Марк задумывается, ходит кругами по своей лаборатории, напичканной объектами, непостижимыми для простого смертного. "В Израиле высококлассная медицина, - снова говорит он. - И то..." "Что?" "Ничего... Ничего хорошего..."

Сумасшедший дом.

- Ладно, - наконец говорит Марк и устало машет рукой. - Делайте что хотите.

Дома у Левы нас встречает сиделка.

- Можете идти домой, - говорю я ей.

Марк молчит.

- По условиям моего контракта, - объясняет мне сиделка, - я могу уйти, когда кто-то из родственников сменит меня.

- Марк, - говорю я, - снимите караул.

- Можете идти, - говорит Марк.

- Завтра приходить?

- Не надо , - говорю я.

Марк молчит. И Ленка молчит. Смотрит на меня без своей обычной улыбки - бледная и напряженная.

- Так, - говорю я им обоим. - Ни при каких обстоятельствах не приближаться к двери, не открывать, не входить. Убью любого, кто войдет. Не в моральном, а в физическом смысле этого слова.

Наверное, у меня такой тон, что оба они молча поворачиваются и уходят в другую комнату.

Что я помню дальше? Между прочим, я помню все. Я вошел и плотно закрыл дверь за собой. Попытался нашарить рукой задвижку и - естественно! - не нашел. Ты смотрел на меня, не отрываясь. Потом я скажу, что человеческая физиология плохо переносит такие нагрузки. Я не понял, что произошло у меня с ногами. Но я их перестал чувствовать - вообще. И комната с тихим свистом стала вращаться вокруг меня.

- Левка, - почти неслышно сказал я и задохнулся. И рухнул лицом в твои колени, и почувствовал, как твоя рука легко легла мне на голову.

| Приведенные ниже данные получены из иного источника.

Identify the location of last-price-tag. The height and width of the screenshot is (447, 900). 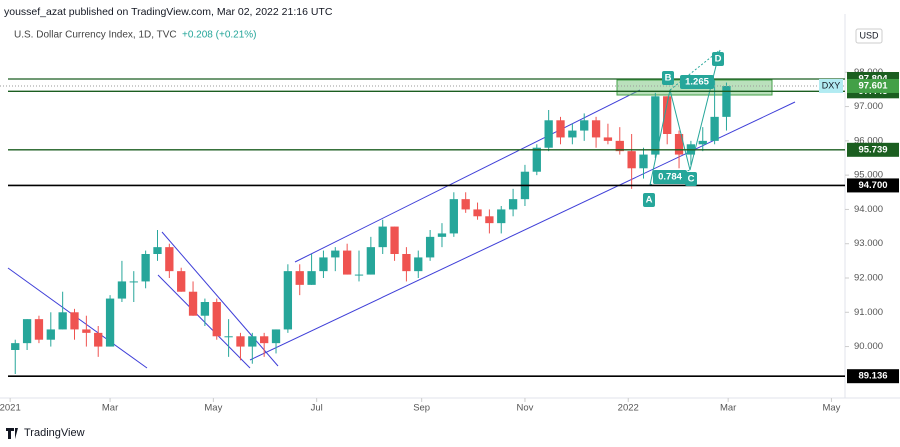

И медленно, как каплет вода сквозь ветхую крышу теплицы на растрескавшийся кафель пола, силы стали возвращаться ко мне.

Ленка мне рассказала потом, что происходило по ту сторону мира. "Три часа ожидания - это для Марика было слишком. Он ходил, лежал, съел два пакета чипсов. Я пыталась с ним поговорить, но он протестующе махал рукой и снова ходил. По-моему к тому же у него была легкая паранойя в связи со всем этим: а вдруг это какая-нибудь сложная завуалированная форма вендетты? Для него эта история была сродни какому-то античному мифу - малоправдоподобна и невероятно далека.